### Material provided

┄┄┄┄┄┄

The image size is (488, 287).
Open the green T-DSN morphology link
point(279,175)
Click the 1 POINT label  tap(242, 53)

┄┄┄┄┄┄

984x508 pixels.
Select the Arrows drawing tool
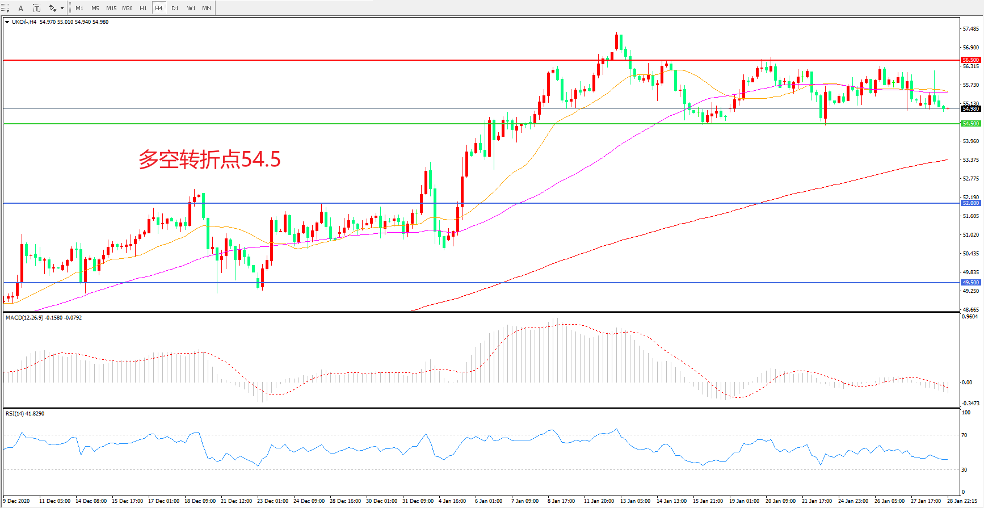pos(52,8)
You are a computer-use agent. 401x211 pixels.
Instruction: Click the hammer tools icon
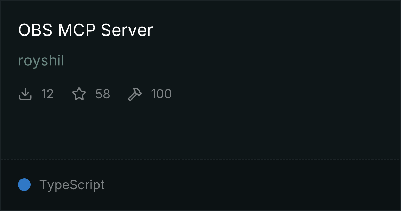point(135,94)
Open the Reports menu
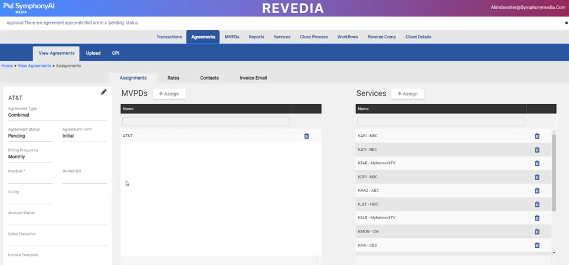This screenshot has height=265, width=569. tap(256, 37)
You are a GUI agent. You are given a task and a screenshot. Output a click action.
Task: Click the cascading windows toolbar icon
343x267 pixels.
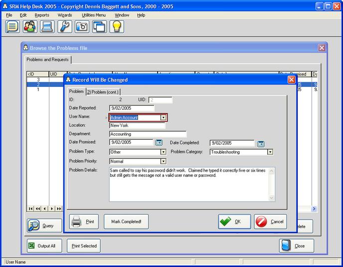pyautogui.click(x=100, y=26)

┄┄┄┄┄┄

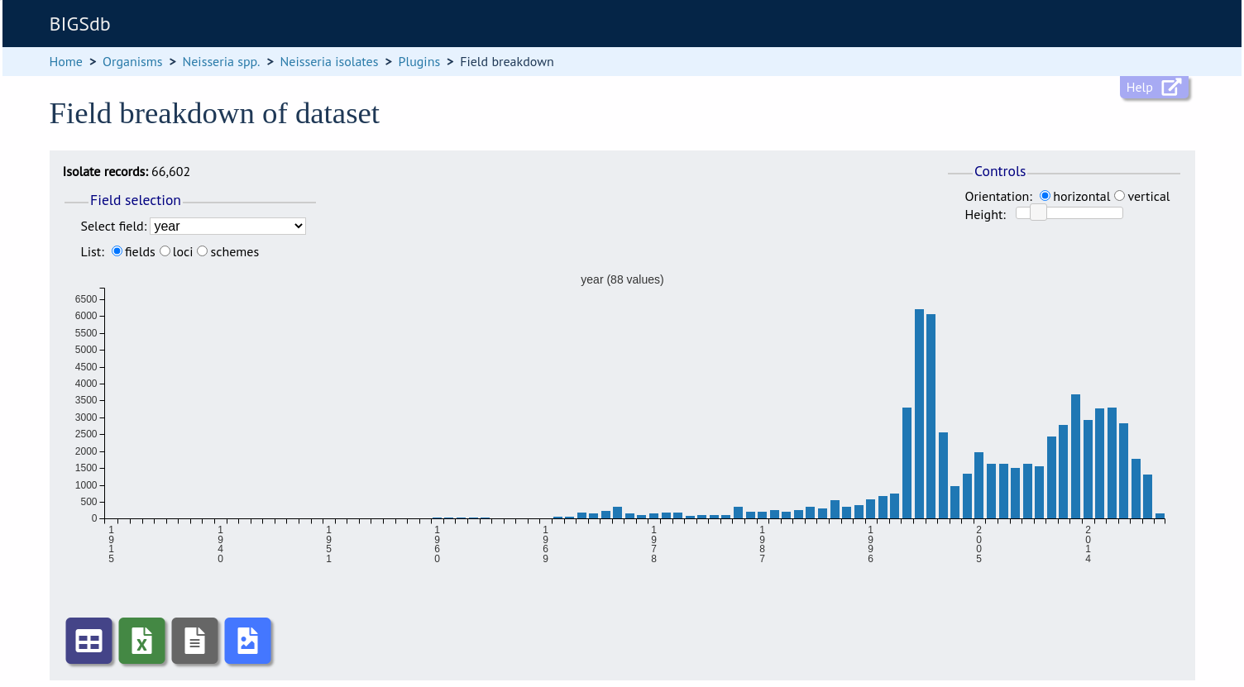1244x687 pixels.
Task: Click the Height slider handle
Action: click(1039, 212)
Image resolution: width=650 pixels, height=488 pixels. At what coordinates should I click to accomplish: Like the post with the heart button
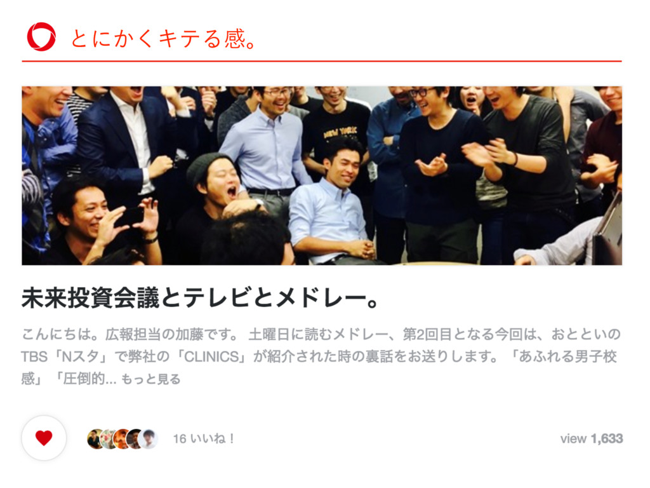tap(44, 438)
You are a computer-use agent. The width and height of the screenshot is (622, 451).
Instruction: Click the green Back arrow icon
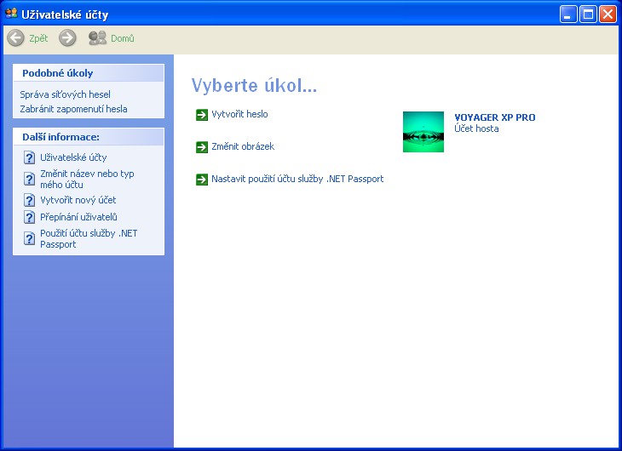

┄┄┄┄┄┄

### Exercise instructions
Each line in the material above that mentions the word "agent" must be copied.

### Your solution
You are a computer-use agent. 401x211 pixels.
You are a GUI agent. You are given a task and a screenshot. Output a click action.
You are a computer-use agent. The width and height of the screenshot is (622, 451).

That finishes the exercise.